Tilda Swinton Responds To Doctor Strange Whitewashing Controversy

'I wasn't asked to play an Asian character'

Before the first teaser trailer made its way online, Marvel's Doctor Strange was stirring quite the conversation in regards to the re-characterization of the Ancient One. In the comics, the Ancient One is a powerful Tibetan sorcerer who acts as Stephen Strange's mentor in the mystic arts. He is also a dude.

In Scott Derrickson's big screen adaptation, however, the Ancient One is played by Tilda Swinton -- a brilliantly avant-garde, white actress. After the teaser trailer for the film was released, fans were quick to criticize Swinton's casting and depiction of the Ancient One as yet another instance of Hollywood's cultural appropriation of Asian characters. After all, she is portraying a character originally conceived as being of Asian descent. In an industry where Scarlett Johansson is cast as a Japanese cyborg and Nikolaj Coster-Waldau portrays an Egyptian god, you can see why this is a troubling Hollywood trend.

(Just so we're clear: No one is upset that the Ancient One is now an all-powerful woman ... except for butthurt MRAs.)

Marvel Comics

This is the Ancient One, who sometimes goes by the name Yao.

However, in a recent interview with The Hollywood Reporter, the Oscar-winner explained how this interpretation of the character strays away from the Ancient One's original Tibetan roots.

"Well, it's not actually an Asian character -- that's what I need to tell you about it," she said. "I wasn't asked to play an Asian character, you can be very well assured of that."

She added: "You just have to wait and see, because it's not an Asian character."

While some will understandably take ire in the fact that the Ancient One was stripped of her Asian identity, it's important to remember that the character's original characterization was somewhat problematic for its stereotypical nature. Last year, Marvel Studios head Kevin Feige told EW, "I think if you look at some of the early incarnations of the Ancient One in the comics, they are what we would consider today to be quite, sort of, stereotypical. They don't hold up to what would work today."

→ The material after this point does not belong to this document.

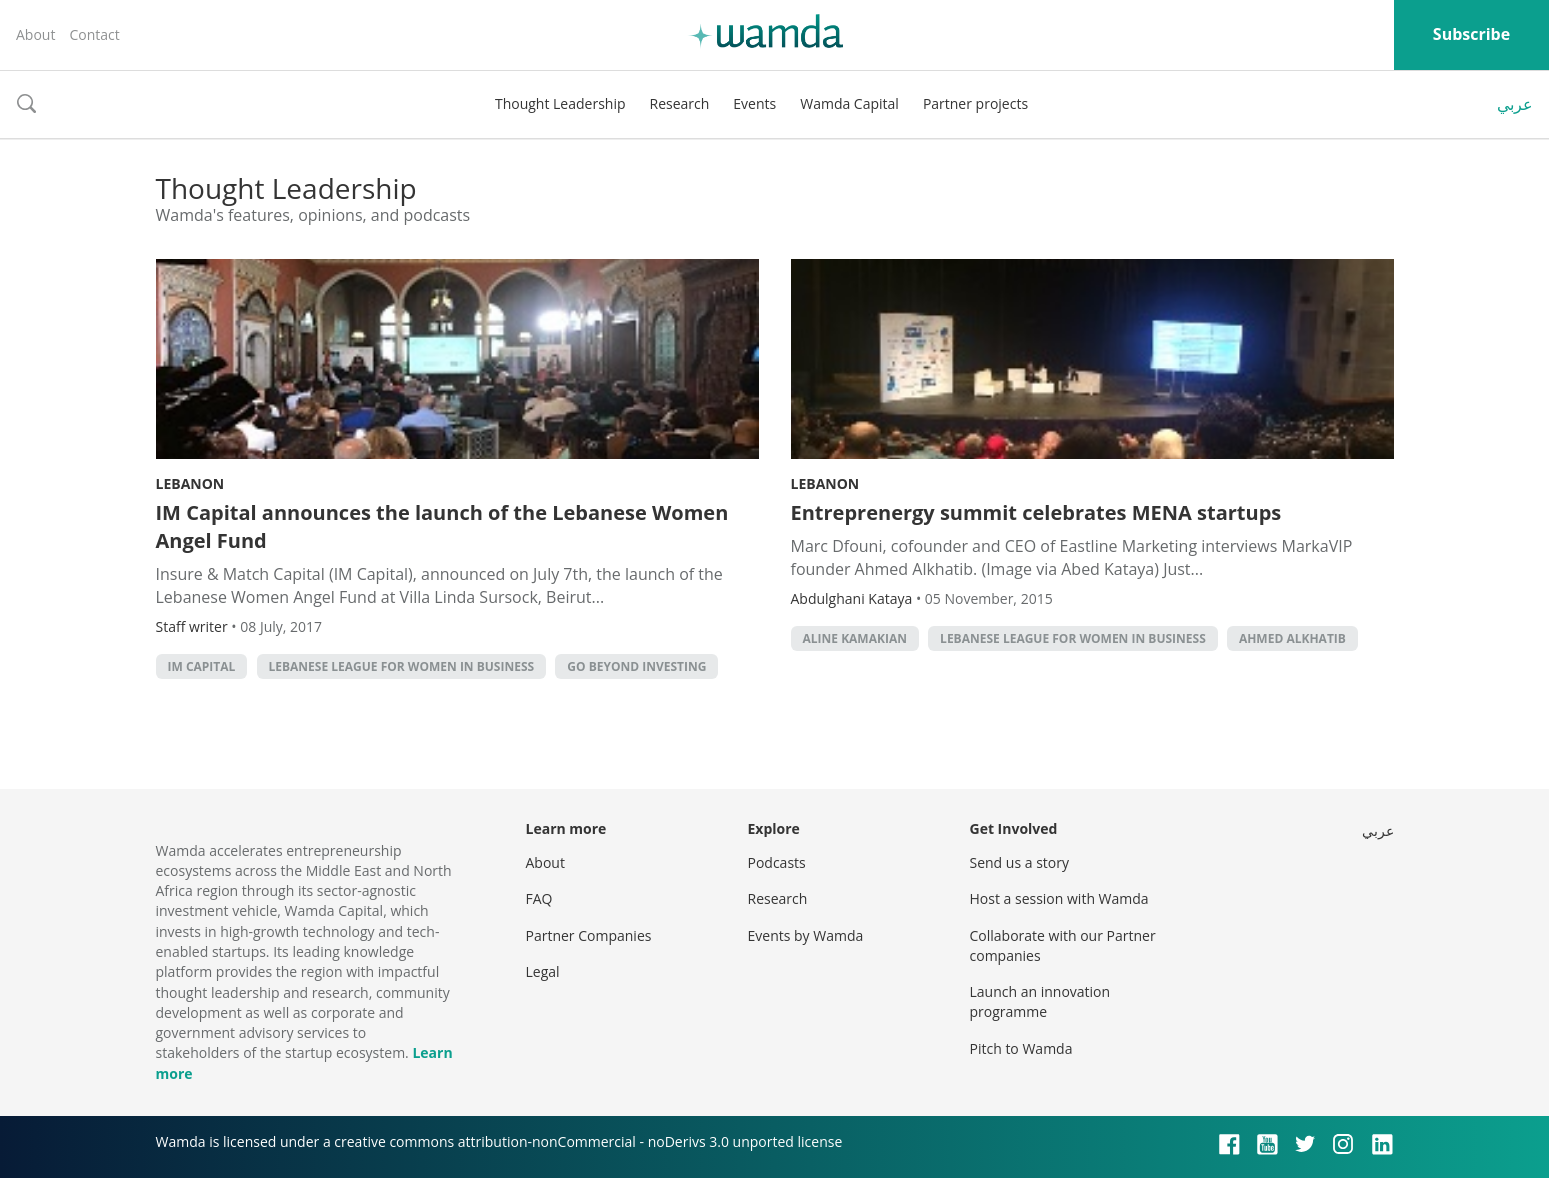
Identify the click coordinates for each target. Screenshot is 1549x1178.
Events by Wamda (806, 935)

Therefore, the Ancient One has seemingly been reworked as an enlightened being who's not necessarily connected to conventional definitions of identity and human ethnicity.

Given her ethereal weirdness, Swinton is undoubtedly an amazing choice to play a mysterious mystic, but we wish Marvel would have found a way to rework the character without stripping the Ancient One of her important cultural identity.